Crescent Blues: Do you ever work in other media besides color wash and ink?

Bernie Wrightson: I've worked in just about every medium. I would say my favorite is working with pencil, drawing with a pencil. My least favorite is painting with oil. And everything else falls in between them.

Crescent Blues: What is it that you like so much about working with pencil?

Bernie Wrightson: I like the way the lines appear on the paper and images just seem to appear almost magically. To this day I can't walk through a shopping mall or the boardwalk at the beach without stopping if there's a person doing caricatures or portraits. I will just stop and watch. I have to be physically pulled away. I just love watching pictures happen.

I love making the pictures. I feel sometimes that I'm two people. There's that person there with the hand that's making the picture, and the person standing back, watching, saying: "Wow, look at that!"

Crescent Blues: When you've got an idea in your head, whether for a single image picture, or a full page lay-out for a comic book, how do you approach the page? What's important to you?

Bernie Wrightson: I'll crib a line from Georgia O'Keeffe: the most important thing to me when I'm doing a picture is to fill a space in a beautiful way. It's arguable whether a lot of my images are beautiful. But I think there's beauty in form and composition and color and tone and light and shadow. The image that is actually being depicted is secondary to that.

Which now having heard myself say that, I can say it's actually bull.

It's hard for me to say. I always start with a picture in my head that I want to transfer to paper. The problem is somewhere on the highway between my head to my fingertips, the transmission breaks down. What I'm drawing on paper is never as good as the picture I see in my head. Which I don't think is necessarily a bad thing. It keeps me trying to do better each time.

Crescent Blues: On a completely different track, you worked on Ghostbusters I and II.

Bernie Wrightston: I did some monster designs for them.

Crescent Blues: As a graphic artist or did you get into the modeling?

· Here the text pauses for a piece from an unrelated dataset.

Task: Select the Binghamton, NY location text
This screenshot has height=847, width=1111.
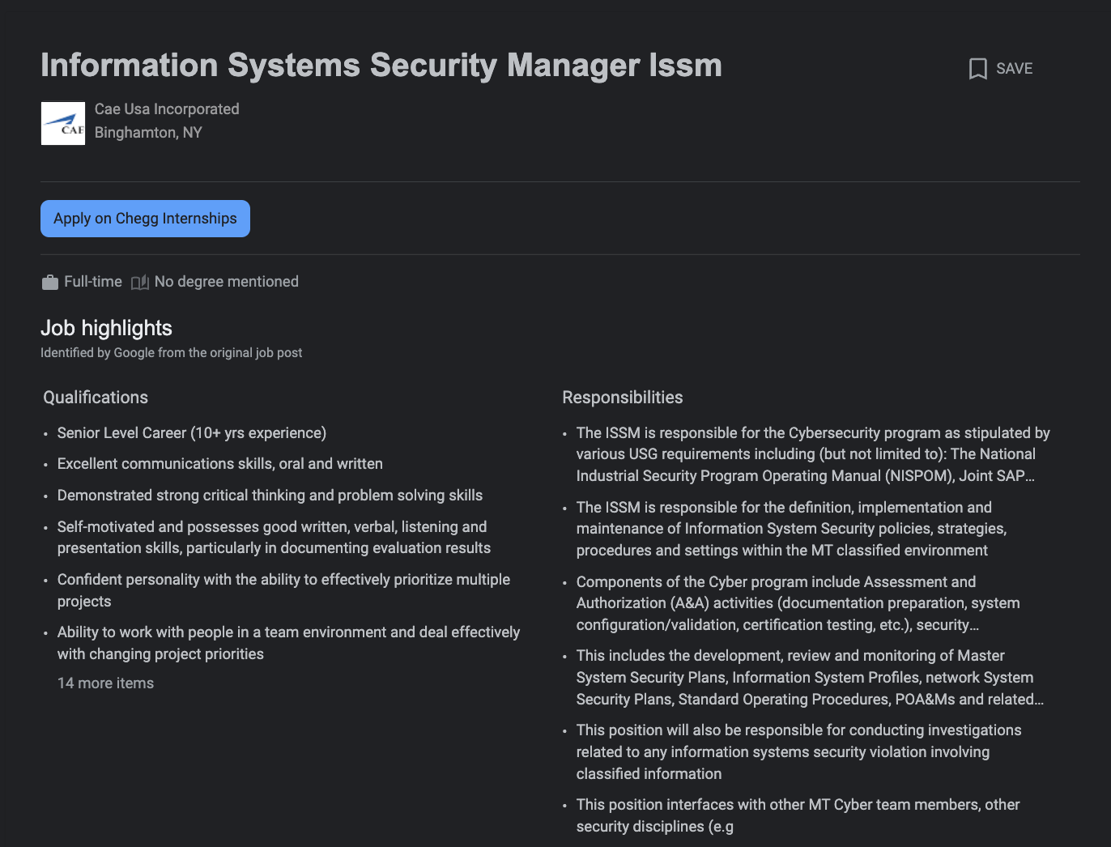Action: pyautogui.click(x=148, y=133)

Bernie Wrightson: Just on paper. Not everything I did was used -- I think 90 percent was not. Partly because I was working from a first draft screenplay, a lot of which was changed and never made it into the movie. They turned over a lot of the designs I did to other artists for refinement and tweaking. All that's really left in the movie of mine is some of the proportions of the dogs and the librarian at the beginning -- the first ghost.

Crescent Blues: Have you done other movie work?

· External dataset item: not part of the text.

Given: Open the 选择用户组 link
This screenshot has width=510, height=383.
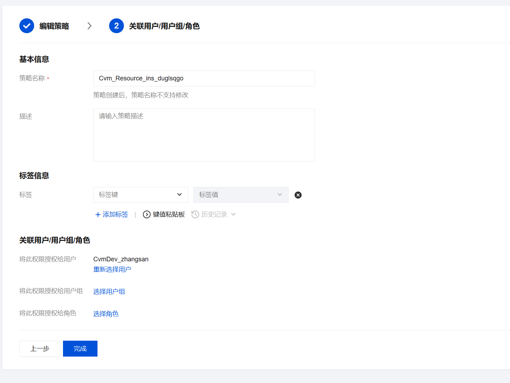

Bernie Wrightson: I worked on several movies that haven't been produced. I did over a hundred drawings and character designs for "Shadows over Innsmouth," an H. P. Lovecraft story that was never made into a movie.

Most recently, I did some monster designs for a movie called The Faculty, which is coming out around Christmas time. It's directed by Robert Rodriguez (Desperado, El Marachi, From Dusk Til Dawn) and has a screenplay by Kevin Williamson who wrote Scream. In a few words, it's basically The Thing meets Invasion of the Bodysnatchers in high school.

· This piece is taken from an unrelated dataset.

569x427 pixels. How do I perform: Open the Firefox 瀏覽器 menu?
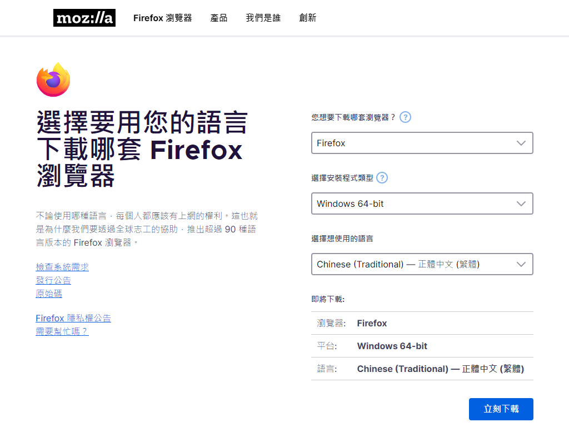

Crescent Blues: What's next for you?

Bernie Wrightson: Currently I'm finishing up a Punisher project for Marvel Knights that will be appearing, starting this month and running through December. After that, I don't have any plans for working in comics for a while. What I'd really like to do is break out and work more in movies and film-related projects, just because I'm pretty much burned-out on comics for right now. This happens periodically. I've been working exclusively in comics for several years and would really like to put that aside and try something else. I feel like I'm really stale.

Crescent Blues: You can't stay in one spot.

Bernie Wrightson: You have to stimulate yourself. You have to as the Jefferson Airplane said, "Feed your head."

Crescent Blues: Or feed your soul as the case may be.

Bernie Wrightson: Or just grow. You have to have the capacity to grow. A lot of people don't have the opportunity or capacity. Those who do are the lucky ones.